We need a permanent solution to medical interns’ woes

Medical interns during a strike in 2017. Senior House Officers (specialising doctors) from Makerere and Mbarara University of Science and Technology (MUST) have resolved to join the strike by doctors and medical interns until government fulfils its pledges to them. PHOTO/FILE

What you need to know:

  • At this point, all we need is a permanent solution to the medics’ woes.  


You are not on social media if you have not collided with either of these two comical phrases: “Eh..Eh.. my lord, I wonder” or “Maan! Olemwa”.

It is actually at this material time that I feel the mother of all temptations posturing me to walk to the top of Mapeera building; and sequentially shout out both of these phrases at the apex of my voice. Of course, not for the obvious reasons like the unmanageable fuel price struggles or the nationwide “nsenene” drought, but rather for another comparably serious issue of the country’s medical interns. 

The director of Health services, Dr Henry Mwebesa, in a disappointing and yet unsurprising move, fired all the medical interns. The graduate medical doctors on internship were ordered to vacate the hospital premises if they weren’t willing to call off their ongoing industrial action. Technically, they were being ordered to get back to work even when conditions that instigated their strike had not yet been addressed.  In a strangely disturbing mix of events, the director comfortably chooses to resolve the emerging and serious concerns raised by the medics by postponing them.

In his letter to the medical superintendents, with an unsaid but yet underlying tone of “you can now go and hang”, the director literally informed the interns of a new lot of supposedly ‘roaming’ pre-interns who can possibly work under any conditions, including those that the majority of the current medics are publicly confessing to fail.  

To any reasonable country man or woman, this is an issue that should rise the eyebrows. Not only because we have an abnormally high patient to doctor ratio, but also the risk at hand of converting this country into a “cow-ntry”.  

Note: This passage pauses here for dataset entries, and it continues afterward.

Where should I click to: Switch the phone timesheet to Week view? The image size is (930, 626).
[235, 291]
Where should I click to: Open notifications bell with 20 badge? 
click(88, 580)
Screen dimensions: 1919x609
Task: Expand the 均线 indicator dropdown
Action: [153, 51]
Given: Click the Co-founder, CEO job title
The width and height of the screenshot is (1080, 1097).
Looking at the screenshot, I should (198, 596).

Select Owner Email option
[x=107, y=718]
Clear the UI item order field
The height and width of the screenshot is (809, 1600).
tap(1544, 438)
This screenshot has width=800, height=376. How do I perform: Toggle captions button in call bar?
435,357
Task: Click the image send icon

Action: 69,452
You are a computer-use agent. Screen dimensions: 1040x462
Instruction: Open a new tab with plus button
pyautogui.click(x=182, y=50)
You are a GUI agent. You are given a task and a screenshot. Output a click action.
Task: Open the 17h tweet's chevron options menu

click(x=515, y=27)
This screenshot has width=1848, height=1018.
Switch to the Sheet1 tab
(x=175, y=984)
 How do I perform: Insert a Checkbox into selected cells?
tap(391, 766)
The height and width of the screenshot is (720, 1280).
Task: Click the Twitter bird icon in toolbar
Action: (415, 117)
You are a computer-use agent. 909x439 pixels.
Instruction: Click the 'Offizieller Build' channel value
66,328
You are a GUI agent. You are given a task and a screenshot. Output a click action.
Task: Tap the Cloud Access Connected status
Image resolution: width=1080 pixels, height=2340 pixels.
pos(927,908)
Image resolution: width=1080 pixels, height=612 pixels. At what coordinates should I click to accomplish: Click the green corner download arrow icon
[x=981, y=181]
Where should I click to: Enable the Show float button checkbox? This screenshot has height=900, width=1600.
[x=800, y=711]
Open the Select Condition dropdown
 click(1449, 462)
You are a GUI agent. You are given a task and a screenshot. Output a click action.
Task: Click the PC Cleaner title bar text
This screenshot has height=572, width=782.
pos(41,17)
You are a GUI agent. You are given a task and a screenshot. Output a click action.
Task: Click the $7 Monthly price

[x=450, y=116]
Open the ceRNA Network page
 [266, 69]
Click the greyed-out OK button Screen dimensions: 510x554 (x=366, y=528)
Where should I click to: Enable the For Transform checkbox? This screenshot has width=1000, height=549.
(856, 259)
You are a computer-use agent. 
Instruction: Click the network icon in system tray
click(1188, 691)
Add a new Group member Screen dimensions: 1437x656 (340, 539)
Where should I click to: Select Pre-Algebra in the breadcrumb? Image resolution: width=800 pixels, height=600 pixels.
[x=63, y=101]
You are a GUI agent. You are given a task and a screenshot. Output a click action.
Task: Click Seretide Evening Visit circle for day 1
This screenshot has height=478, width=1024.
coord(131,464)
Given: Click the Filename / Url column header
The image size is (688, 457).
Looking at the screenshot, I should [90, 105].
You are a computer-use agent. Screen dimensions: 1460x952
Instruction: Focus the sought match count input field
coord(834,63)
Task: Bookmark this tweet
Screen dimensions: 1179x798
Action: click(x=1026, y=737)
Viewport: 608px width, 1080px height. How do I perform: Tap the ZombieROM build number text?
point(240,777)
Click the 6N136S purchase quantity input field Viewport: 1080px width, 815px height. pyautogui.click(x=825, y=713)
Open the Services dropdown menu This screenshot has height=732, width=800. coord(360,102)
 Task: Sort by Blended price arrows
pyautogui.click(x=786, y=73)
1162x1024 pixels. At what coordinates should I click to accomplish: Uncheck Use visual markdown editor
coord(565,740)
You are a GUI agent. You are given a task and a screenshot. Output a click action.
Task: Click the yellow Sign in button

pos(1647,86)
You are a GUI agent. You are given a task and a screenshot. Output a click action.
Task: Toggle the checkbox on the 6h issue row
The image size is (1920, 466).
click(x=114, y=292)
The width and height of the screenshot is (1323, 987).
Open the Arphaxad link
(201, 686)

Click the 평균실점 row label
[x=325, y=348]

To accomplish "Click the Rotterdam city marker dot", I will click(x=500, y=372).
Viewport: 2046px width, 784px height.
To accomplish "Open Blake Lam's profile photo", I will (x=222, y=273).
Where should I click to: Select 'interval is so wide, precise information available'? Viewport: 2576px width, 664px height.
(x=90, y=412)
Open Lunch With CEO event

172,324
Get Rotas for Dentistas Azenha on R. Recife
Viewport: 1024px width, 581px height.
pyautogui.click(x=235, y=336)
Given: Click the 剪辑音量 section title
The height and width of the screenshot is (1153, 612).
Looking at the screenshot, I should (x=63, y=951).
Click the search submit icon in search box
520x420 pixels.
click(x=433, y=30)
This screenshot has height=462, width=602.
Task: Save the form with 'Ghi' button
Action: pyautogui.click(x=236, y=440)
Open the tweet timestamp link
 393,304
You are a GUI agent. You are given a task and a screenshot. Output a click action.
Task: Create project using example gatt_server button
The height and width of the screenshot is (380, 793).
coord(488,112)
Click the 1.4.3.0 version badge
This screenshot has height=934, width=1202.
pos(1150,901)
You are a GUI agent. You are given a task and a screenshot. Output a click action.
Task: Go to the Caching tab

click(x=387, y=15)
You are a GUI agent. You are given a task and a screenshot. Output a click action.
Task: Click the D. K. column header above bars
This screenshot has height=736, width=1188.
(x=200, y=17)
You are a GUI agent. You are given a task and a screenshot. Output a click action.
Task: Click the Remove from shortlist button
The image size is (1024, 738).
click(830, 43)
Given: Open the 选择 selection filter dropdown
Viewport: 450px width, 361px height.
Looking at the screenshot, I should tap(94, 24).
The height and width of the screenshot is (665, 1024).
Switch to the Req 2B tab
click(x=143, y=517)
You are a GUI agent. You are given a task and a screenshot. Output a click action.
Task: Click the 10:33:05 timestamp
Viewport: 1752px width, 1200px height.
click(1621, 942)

We should never at any one time resign to a system that runs the public service like a private cattle ranch. The idea that one day a director fire workers who are asking for a bare minimum, is an annoying joke. We should by all means resist the temptation of normalizing this vice. This sort of power hegemony could start from the health sector, but as day follows night, it will be in the education sector. 

All directors and line ministers should know that we can’t choose to resolve a challenge of growing finger nails by cutting off the fingers. The moment we normalize this style of conflict resolution, we strongly risk having our heads cut off just because the hairs are growing long.  

At this point, all we need is a permanent solution to the medics’ woes.  The unfruitful and endless pledges that serve a purpose similar to one of postponement hunger should stop; and a convincingly comprehensive strategy arrived at.

And definitely, that is a solution that addresses the interns’ concerns.